After the legal regulation has been established in Paragraph 12 of Article 5 of the Law on the Guarantee Fund to the effect that, by violating the constitutional principle of a state under the rule of law and the constitutional principle of justice that is inseparable from the former, it unreasonably limits the opportunities of the employees of enterprises in bankruptcy or bankrupt enterprises to receive, in the event of unemployment, the social assistance which is provided for in the Constitution and the Law on the Guarantee Fund, Article 52 of the Constitution is also violated.

II

In the course of the preparation of the case for the Constitutional Court’s hearing, written explanations were received from Mečislovas Zasčiurinskas, a member of the Seimas, acting as the representative of the Seimas of the Republic of Lithuania, the party concerned, in which it is maintained that the impugned Paragraph 12 of Article 5 of the Law on the Guarantee Fund is not in conflict with the Constitution. The position of the representative of the party concerned is substantiated by the following arguments.

  1. The provision of Article 52 of the Constitution that the state guarantees social assistance in the event of unemployment ensures the entirety of legal and economic measures established by the state. In the event of unemployment, a person acquires a right to the payments established in the Republic of Lithuania’s Law on Unemployment Social Insurance which compensate for part of the work income lost due to unemployment. Active labour market policy measures provided for in the Republic of Lithuania’s Law on Support for Employment are aimed at increasing the employability of jobseekers and matching labour supply and demand, whilst the Law on the Guarantee Fund is aimed at ensuring the minimum level of protection for an employee in the event of the insolvency of their employer. This is a supplementary type of social assistance, and the legislature, while taking account of the resources, material and financial capabilities of the state and society, has broad discretion in regulating these relations.

It should be noted that the payments provided for in the Law on the Guarantee Fund are intended to compensate for part of the work remuneration that is not paid due to the insolvency of the employer and for part of the payments related to employment relations (monetary compensation for unused leave, severance pay, lay-off pay, etc.). A person has the right to receive these payments regardless of the fact whether they are unemployed or not, the right to a payment is also granted to those persons who at the same time work under several employment contracts or organise other forms of their occupational activity.

Stored data |
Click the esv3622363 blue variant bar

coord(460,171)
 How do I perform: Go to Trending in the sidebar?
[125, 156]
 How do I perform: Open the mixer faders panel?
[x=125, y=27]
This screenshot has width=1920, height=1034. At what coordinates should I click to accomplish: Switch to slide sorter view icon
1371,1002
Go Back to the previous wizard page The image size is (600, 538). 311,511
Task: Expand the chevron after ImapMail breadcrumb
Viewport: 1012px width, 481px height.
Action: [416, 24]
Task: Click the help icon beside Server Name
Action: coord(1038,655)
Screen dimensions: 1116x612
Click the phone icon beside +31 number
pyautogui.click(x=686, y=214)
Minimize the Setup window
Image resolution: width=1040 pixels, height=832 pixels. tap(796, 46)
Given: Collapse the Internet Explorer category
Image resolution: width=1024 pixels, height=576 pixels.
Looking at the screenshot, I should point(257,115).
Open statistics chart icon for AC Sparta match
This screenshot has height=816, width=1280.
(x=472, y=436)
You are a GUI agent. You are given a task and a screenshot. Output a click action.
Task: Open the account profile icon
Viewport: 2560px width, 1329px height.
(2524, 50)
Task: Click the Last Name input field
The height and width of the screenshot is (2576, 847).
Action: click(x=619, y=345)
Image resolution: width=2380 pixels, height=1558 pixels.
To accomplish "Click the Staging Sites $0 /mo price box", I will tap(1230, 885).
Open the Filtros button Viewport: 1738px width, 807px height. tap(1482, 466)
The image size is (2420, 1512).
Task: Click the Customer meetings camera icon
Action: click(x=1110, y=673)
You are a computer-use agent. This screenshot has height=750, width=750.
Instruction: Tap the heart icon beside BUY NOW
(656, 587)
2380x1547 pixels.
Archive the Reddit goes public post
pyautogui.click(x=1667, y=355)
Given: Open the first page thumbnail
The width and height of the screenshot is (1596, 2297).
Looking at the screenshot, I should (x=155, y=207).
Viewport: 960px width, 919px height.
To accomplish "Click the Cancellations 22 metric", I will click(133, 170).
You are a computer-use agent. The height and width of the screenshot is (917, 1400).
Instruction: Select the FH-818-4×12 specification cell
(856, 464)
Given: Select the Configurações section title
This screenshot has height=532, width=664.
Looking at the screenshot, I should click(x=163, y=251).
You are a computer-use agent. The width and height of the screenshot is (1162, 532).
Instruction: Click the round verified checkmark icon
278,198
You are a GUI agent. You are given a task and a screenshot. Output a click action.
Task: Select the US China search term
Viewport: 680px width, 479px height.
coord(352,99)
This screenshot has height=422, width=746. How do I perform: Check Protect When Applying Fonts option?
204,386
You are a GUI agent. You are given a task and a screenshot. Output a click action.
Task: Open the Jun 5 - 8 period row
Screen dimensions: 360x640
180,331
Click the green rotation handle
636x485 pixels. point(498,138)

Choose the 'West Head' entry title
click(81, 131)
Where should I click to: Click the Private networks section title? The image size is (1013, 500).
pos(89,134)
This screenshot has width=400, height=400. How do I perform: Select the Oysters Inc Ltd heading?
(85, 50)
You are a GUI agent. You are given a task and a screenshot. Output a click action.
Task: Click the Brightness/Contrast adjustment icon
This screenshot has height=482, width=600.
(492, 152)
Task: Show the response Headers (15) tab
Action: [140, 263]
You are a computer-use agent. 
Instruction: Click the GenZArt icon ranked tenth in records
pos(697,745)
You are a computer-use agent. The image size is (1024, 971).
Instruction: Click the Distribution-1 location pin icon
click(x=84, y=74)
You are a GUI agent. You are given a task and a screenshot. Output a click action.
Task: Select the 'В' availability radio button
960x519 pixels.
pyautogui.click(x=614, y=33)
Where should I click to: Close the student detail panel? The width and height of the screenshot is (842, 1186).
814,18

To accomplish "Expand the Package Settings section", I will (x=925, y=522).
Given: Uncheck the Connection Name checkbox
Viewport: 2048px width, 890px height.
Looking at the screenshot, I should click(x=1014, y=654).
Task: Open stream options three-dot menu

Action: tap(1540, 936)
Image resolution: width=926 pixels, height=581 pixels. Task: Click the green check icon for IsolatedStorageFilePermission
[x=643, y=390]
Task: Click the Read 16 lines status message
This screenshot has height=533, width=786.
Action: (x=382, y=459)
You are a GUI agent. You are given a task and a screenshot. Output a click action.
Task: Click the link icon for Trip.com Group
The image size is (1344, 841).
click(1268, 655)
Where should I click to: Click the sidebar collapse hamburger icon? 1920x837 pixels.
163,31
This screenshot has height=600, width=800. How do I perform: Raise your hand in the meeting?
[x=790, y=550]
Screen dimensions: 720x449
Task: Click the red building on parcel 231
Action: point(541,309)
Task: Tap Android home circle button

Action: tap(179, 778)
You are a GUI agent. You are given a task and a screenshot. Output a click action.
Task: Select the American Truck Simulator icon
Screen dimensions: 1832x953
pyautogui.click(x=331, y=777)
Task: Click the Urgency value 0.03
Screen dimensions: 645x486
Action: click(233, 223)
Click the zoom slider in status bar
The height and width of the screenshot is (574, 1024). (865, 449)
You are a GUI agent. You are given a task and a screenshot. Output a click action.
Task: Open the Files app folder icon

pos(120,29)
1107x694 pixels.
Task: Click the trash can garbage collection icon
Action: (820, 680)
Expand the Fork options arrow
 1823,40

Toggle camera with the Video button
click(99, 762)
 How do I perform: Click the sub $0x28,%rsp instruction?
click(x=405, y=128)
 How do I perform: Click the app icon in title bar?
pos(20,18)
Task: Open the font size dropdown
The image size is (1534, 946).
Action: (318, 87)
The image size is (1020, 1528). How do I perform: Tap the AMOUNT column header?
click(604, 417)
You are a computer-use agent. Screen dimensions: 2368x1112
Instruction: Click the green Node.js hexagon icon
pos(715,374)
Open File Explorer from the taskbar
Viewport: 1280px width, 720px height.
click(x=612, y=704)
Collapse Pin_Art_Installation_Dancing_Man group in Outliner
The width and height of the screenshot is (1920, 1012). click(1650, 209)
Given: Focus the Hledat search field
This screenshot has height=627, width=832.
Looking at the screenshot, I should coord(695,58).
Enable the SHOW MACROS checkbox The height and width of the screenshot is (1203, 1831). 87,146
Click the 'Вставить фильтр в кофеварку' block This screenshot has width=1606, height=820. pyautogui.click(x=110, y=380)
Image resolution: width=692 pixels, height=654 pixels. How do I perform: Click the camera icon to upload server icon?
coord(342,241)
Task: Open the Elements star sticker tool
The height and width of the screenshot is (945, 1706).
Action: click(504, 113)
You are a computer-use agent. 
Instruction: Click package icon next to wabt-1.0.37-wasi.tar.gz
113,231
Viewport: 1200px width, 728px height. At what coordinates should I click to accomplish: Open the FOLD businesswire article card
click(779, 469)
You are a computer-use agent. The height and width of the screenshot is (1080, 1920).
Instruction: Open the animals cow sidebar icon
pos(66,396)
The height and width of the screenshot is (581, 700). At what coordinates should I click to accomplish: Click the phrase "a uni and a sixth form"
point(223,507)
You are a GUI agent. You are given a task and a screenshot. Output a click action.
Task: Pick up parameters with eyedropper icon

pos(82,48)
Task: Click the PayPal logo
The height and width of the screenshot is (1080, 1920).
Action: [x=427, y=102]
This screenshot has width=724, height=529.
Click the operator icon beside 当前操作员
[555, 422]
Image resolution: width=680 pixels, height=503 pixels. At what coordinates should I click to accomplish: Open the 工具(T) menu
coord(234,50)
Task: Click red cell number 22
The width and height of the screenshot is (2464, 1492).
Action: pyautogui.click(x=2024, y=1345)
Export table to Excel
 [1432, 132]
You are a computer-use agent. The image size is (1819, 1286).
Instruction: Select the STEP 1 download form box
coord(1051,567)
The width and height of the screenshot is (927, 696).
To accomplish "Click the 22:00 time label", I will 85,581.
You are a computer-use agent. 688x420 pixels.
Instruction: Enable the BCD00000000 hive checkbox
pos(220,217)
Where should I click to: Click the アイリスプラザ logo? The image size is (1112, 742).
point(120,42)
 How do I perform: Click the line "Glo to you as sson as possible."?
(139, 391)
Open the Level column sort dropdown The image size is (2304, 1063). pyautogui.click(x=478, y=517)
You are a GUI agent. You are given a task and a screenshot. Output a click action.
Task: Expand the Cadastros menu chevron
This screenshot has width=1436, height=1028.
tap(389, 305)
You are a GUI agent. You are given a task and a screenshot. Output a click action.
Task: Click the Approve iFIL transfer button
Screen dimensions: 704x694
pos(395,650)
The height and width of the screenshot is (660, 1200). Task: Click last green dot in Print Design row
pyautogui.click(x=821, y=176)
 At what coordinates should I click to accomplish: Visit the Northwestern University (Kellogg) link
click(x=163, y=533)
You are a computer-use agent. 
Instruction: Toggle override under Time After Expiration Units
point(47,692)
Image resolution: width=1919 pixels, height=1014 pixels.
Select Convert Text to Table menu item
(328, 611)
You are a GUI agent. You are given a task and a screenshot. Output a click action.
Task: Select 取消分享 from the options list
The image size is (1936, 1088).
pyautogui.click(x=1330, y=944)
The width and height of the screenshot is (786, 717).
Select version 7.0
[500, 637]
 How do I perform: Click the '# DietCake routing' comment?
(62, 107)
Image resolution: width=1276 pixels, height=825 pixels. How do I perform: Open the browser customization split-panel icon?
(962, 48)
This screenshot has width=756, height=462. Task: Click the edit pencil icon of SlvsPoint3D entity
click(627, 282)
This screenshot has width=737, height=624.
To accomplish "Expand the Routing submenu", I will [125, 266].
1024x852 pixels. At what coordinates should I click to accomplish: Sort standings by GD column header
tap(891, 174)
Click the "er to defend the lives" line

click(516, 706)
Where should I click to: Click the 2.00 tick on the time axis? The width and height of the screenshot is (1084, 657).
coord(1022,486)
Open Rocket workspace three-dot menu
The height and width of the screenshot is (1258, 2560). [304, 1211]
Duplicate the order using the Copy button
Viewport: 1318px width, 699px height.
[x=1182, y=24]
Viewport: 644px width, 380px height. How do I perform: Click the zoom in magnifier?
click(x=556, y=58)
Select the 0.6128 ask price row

Required tasks |
1. In the court excerpt, who acted as the representative of the Seimas of the Republic of Lithuania?
2. Extract the passage from the court excerpt starting with "It should be" and going on through "their occupational activity.".

Response list |
1. Mečislovas Zasčiurinskas, a member of the Seimas.

2.
It should be noted that the payments provided for in the Law on the Guarantee Fund are intended to compensate for part of the work remuneration that is not paid due to the insolvency of the employer and for part of the payments related to employment relations (monetary compensation for unused leave, severance pay, lay-off pay, etc.). A person has the right to receive these payments regardless of the fact whether they are unemployed or not, the right to a payment is also granted to those persons who at the same time work under several employment contracts or organise other forms of their occupational activity.